PARTS OF THE EXERCISE ▸
(A) Sum up the article about Yan Luo's internship at Concur in two sentences.
(B) Pick up the article about Yan Luo's Concur internship after its final sentence and keep writing it.
Start of EXERCISE TEXT
NU Seattle Student Makes Great Strides at Concur Internship
Yan Luo is just beginning his second year as a candidate for a Master of Science in Computer Science (MSCS) at Northeastern University’s Seattle campus. However, he’s already made an impact in his field through an internship at Concur, a travel and expense management company headquartered in Bellevue, Washington.
During the summer of 2017, Luo worked with members of Concur’s data science team to develop a program to identify the language of expense receipts that are sent to Concur’s system.
“One of the products that we provide our customers, ExpenseIt, allows them to create expense reports by simply taking pictures of their receipts instead of manually entering all required information,” explained Everaldo Aguiar, Luo’s mentor during his internship and also a part-time lecturer at Northeastern’s Seattle campus. “Those images are uploaded to Concur, where they are quickly processed and have important information extracted from them by a series of machine learning models. The user can then simply verify this information and submit their report for reimbursement.”
End of EXERCISE TEXT
Start of COLLECTED MATERIAL
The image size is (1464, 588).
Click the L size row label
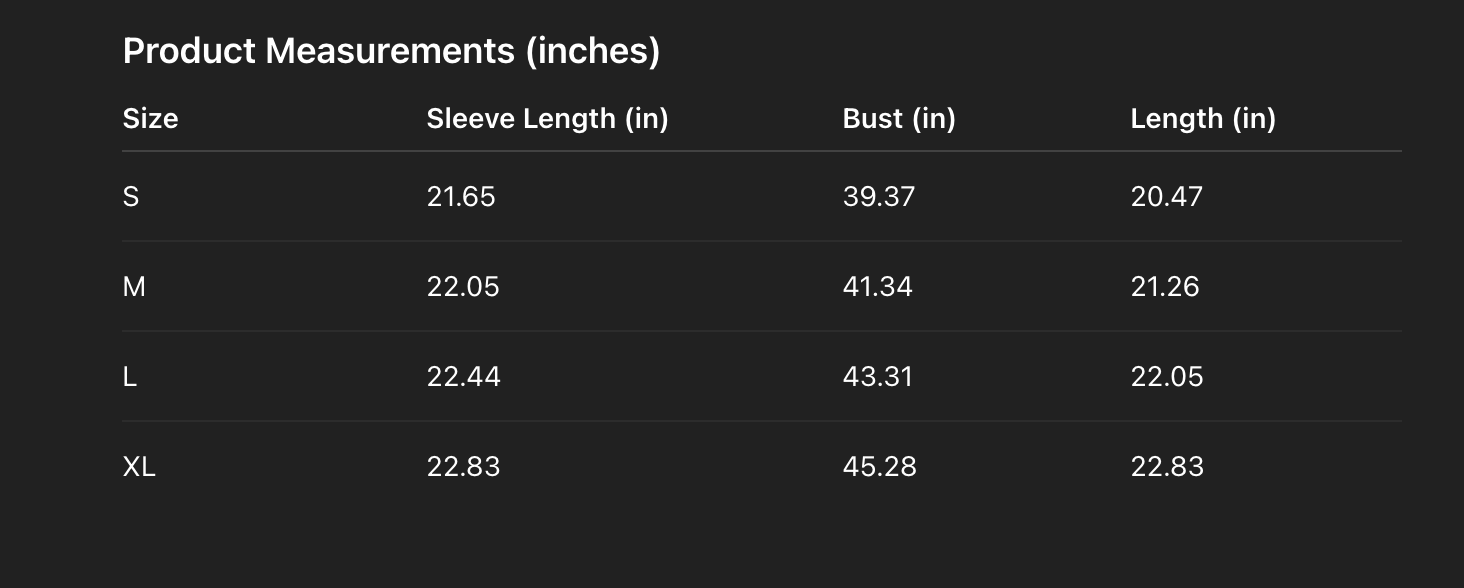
End of COLLECTED MATERIAL
ANSWERS BY ITEM NUMBER ▸
(A) Yan Luo, a second-year Master of Science in Computer Science candidate at Northeastern University's Seattle campus, spent summer 2017 interning with the data science team at Concur, a travel and expense management company in Bellevue, Washington, building a program to identify the language of expense receipts sent to Concur's system. His mentor, Everaldo Aguiar, explained that Concur's ExpenseIt product lets customers create expense reports by photographing receipts, which are uploaded and processed by machine learning models that extract key information for the user to verify and submit.

(B)
Through a process known as optical character recognition (OCR), the system can extract text data from these receipts images, and from that, important information such as the receipt’s vendor, location, and amount are extracted.
Recently, Concur has begun marketing their services outside of the U.S. Luo’s project allows the system to identify, based on the receipt image, what language they are in – making a particularly accurate distinction between Chinese, Japanese, and Korean. This, in turn, can majorly improve the quality of the OCR text
“For all the Japanese receipts we have so far, only a small percentage are recognized as Japanese,” Luo explained. “With my project, I can identify the language before receipts are processed and that allows us to get much higher quality text from them.”
Concur’s internship program is run in conjunction with SAP, a software and technology company. Luo spent most of the summer developing his project, which culminated in a presentation to Concur’s leadership in August. For this presentation, he received an SAP internship award, which highlights the top projects that interns developed over the summer.
Aguiar says that employees at Concur will continue to use the process Luo developed even though his internship has ended.
“Usually internship projects are designed to give interns exposure to practical skills, but their life can sometimes be restricted to that summer,” he said. “Yan’s project went beyond that and we will continue to mature the work that he started. This really is a testament to the quality of what he provided to our team .”
Luo’s success in his internship is an example of how invaluable summer interns can be to a team like Aguiar’s.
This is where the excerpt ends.